- _Records for this task_
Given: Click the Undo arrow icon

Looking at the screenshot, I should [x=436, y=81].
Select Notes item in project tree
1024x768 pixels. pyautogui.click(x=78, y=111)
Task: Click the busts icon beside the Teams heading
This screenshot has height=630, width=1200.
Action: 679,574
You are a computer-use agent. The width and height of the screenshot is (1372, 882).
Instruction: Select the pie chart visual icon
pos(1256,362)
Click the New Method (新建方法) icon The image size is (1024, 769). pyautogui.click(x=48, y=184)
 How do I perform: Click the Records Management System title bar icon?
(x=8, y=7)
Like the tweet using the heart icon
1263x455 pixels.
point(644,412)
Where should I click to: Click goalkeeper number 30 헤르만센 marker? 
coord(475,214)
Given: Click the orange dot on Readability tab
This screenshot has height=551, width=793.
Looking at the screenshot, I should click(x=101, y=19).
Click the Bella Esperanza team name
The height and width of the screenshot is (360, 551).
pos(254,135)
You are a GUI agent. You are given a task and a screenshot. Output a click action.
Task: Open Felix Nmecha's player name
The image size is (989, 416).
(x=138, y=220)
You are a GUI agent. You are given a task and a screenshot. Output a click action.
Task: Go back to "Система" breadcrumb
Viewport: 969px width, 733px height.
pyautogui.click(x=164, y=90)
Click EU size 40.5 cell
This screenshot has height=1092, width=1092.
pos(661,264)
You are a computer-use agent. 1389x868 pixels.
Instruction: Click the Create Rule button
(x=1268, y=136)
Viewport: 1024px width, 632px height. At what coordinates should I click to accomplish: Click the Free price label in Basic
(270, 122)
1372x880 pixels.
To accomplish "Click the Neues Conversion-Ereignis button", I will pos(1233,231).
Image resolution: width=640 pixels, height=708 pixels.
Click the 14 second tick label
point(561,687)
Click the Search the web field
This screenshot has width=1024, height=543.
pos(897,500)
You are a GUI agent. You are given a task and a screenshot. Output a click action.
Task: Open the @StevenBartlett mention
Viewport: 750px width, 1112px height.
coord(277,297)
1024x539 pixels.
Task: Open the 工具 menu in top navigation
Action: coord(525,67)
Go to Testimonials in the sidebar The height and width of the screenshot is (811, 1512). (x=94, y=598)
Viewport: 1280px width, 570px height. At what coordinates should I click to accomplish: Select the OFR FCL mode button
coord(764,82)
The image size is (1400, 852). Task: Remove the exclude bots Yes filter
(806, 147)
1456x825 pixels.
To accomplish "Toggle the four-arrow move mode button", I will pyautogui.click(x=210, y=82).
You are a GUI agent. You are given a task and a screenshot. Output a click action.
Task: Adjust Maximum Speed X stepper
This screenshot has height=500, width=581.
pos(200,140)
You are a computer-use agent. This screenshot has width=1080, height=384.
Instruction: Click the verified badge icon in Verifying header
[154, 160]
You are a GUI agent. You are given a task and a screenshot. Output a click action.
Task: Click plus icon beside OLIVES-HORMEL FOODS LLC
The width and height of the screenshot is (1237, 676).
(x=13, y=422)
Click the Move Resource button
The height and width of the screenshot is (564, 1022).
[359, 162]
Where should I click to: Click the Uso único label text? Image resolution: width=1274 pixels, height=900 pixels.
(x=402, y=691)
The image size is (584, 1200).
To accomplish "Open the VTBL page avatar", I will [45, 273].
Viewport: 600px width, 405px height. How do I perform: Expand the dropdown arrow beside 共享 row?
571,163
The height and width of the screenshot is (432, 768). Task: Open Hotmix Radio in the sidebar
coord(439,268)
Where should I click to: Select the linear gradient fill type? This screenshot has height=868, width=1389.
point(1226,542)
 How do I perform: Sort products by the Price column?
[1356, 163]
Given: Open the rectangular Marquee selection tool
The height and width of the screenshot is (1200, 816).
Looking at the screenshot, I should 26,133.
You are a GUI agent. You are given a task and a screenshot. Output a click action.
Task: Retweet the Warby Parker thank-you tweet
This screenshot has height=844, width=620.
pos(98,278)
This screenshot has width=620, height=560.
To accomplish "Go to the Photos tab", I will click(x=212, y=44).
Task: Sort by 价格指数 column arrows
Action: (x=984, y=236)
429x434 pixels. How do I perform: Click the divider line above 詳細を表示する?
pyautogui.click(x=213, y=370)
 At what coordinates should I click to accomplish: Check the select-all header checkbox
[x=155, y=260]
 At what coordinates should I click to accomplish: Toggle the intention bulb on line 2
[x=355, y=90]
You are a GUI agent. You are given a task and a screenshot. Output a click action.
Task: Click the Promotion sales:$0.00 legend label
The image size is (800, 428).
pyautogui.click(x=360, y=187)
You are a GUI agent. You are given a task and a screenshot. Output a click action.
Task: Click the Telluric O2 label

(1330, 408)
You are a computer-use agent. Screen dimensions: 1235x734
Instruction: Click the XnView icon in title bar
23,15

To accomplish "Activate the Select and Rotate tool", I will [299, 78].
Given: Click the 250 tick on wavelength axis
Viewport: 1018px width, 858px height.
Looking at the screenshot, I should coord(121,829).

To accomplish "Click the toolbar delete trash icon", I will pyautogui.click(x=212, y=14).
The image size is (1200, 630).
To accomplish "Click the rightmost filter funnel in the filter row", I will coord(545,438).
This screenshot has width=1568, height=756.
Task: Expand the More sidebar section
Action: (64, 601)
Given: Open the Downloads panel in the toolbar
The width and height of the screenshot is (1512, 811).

- _Exercise objective_
Rewrite all of the data above, changing "Instruction" to "Goal" and leaving everything else as it is.

- _Exercise solution_
Given: Click the Undo arrow icon

Looking at the screenshot, I should [x=436, y=81].
Select Notes item in project tree
1024x768 pixels. pyautogui.click(x=78, y=111)
Task: Click the busts icon beside the Teams heading
This screenshot has height=630, width=1200.
Action: 679,574
You are a computer-use agent. The width and height of the screenshot is (1372, 882).
Goal: Select the pie chart visual icon
pos(1256,362)
Click the New Method (新建方法) icon The image size is (1024, 769). pyautogui.click(x=48, y=184)
 How do I perform: Click the Records Management System title bar icon?
(x=8, y=7)
Like the tweet using the heart icon
1263x455 pixels.
point(644,412)
Where should I click to: Click goalkeeper number 30 헤르만센 marker? 
coord(475,214)
Given: Click the orange dot on Readability tab
This screenshot has height=551, width=793.
Looking at the screenshot, I should click(x=101, y=19).
Click the Bella Esperanza team name
The height and width of the screenshot is (360, 551).
pos(254,135)
You are a GUI agent. You are given a task and a screenshot. Output a click action.
Task: Open Felix Nmecha's player name
The image size is (989, 416).
(x=138, y=220)
You are a GUI agent. You are given a task and a screenshot. Output a click action.
Task: Go back to "Система" breadcrumb
Viewport: 969px width, 733px height.
pyautogui.click(x=164, y=90)
Click EU size 40.5 cell
This screenshot has height=1092, width=1092.
pos(661,264)
You are a computer-use agent. 1389x868 pixels.
Goal: Click the Create Rule button
(x=1268, y=136)
Viewport: 1024px width, 632px height. At what coordinates should I click to accomplish: Click the Free price label in Basic
(270, 122)
1372x880 pixels.
To accomplish "Click the Neues Conversion-Ereignis button", I will pos(1233,231).
Image resolution: width=640 pixels, height=708 pixels.
Click the 14 second tick label
point(561,687)
Click the Search the web field
This screenshot has width=1024, height=543.
pos(897,500)
You are a GUI agent. You are given a task and a screenshot. Output a click action.
Task: Open the @StevenBartlett mention
Viewport: 750px width, 1112px height.
coord(277,297)
1024x539 pixels.
Task: Open the 工具 menu in top navigation
Action: coord(525,67)
Go to Testimonials in the sidebar The height and width of the screenshot is (811, 1512). (x=94, y=598)
Viewport: 1280px width, 570px height. At what coordinates should I click to accomplish: Select the OFR FCL mode button
coord(764,82)
The image size is (1400, 852). Task: Remove the exclude bots Yes filter
(806, 147)
1456x825 pixels.
To accomplish "Toggle the four-arrow move mode button", I will pyautogui.click(x=210, y=82).
You are a GUI agent. You are given a task and a screenshot. Output a click action.
Task: Adjust Maximum Speed X stepper
This screenshot has height=500, width=581.
pos(200,140)
You are a computer-use agent. This screenshot has width=1080, height=384.
Goal: Click the verified badge icon in Verifying header
[154, 160]
You are a GUI agent. You are given a task and a screenshot. Output a click action.
Task: Click plus icon beside OLIVES-HORMEL FOODS LLC
The width and height of the screenshot is (1237, 676).
(x=13, y=422)
Click the Move Resource button
The height and width of the screenshot is (564, 1022).
[359, 162]
Where should I click to: Click the Uso único label text? Image resolution: width=1274 pixels, height=900 pixels.
(x=402, y=691)
The image size is (584, 1200).
To accomplish "Open the VTBL page avatar", I will [45, 273].
Viewport: 600px width, 405px height. How do I perform: Expand the dropdown arrow beside 共享 row?
571,163
The height and width of the screenshot is (432, 768). Task: Open Hotmix Radio in the sidebar
coord(439,268)
Where should I click to: Select the linear gradient fill type? This screenshot has height=868, width=1389.
point(1226,542)
 How do I perform: Sort products by the Price column?
[1356, 163]
Given: Open the rectangular Marquee selection tool
The height and width of the screenshot is (1200, 816).
Looking at the screenshot, I should 26,133.
You are a GUI agent. You are given a task and a screenshot. Output a click action.
Task: Retweet the Warby Parker thank-you tweet
This screenshot has height=844, width=620.
pos(98,278)
This screenshot has width=620, height=560.
To accomplish "Go to the Photos tab", I will click(x=212, y=44).
Task: Sort by 价格指数 column arrows
Action: (x=984, y=236)
429x434 pixels. How do I perform: Click the divider line above 詳細を表示する?
pyautogui.click(x=213, y=370)
 At what coordinates should I click to accomplish: Check the select-all header checkbox
[x=155, y=260]
 At what coordinates should I click to accomplish: Toggle the intention bulb on line 2
[x=355, y=90]
You are a GUI agent. You are given a task and a screenshot. Output a click action.
Task: Click the Promotion sales:$0.00 legend label
The image size is (800, 428).
pyautogui.click(x=360, y=187)
You are a GUI agent. You are given a task and a screenshot. Output a click action.
Task: Click the Telluric O2 label

(1330, 408)
You are a computer-use agent. Screen dimensions: 1235x734
Goal: Click the XnView icon in title bar
23,15

To accomplish "Activate the Select and Rotate tool", I will [299, 78].
Given: Click the 250 tick on wavelength axis
Viewport: 1018px width, 858px height.
Looking at the screenshot, I should coord(121,829).

To accomplish "Click the toolbar delete trash icon", I will pyautogui.click(x=212, y=14).
The image size is (1200, 630).
To accomplish "Click the rightmost filter funnel in the filter row", I will coord(545,438).
This screenshot has width=1568, height=756.
Task: Expand the More sidebar section
Action: (64, 601)
Given: Open the Downloads panel in the toolbar
The width and height of the screenshot is (1512, 811).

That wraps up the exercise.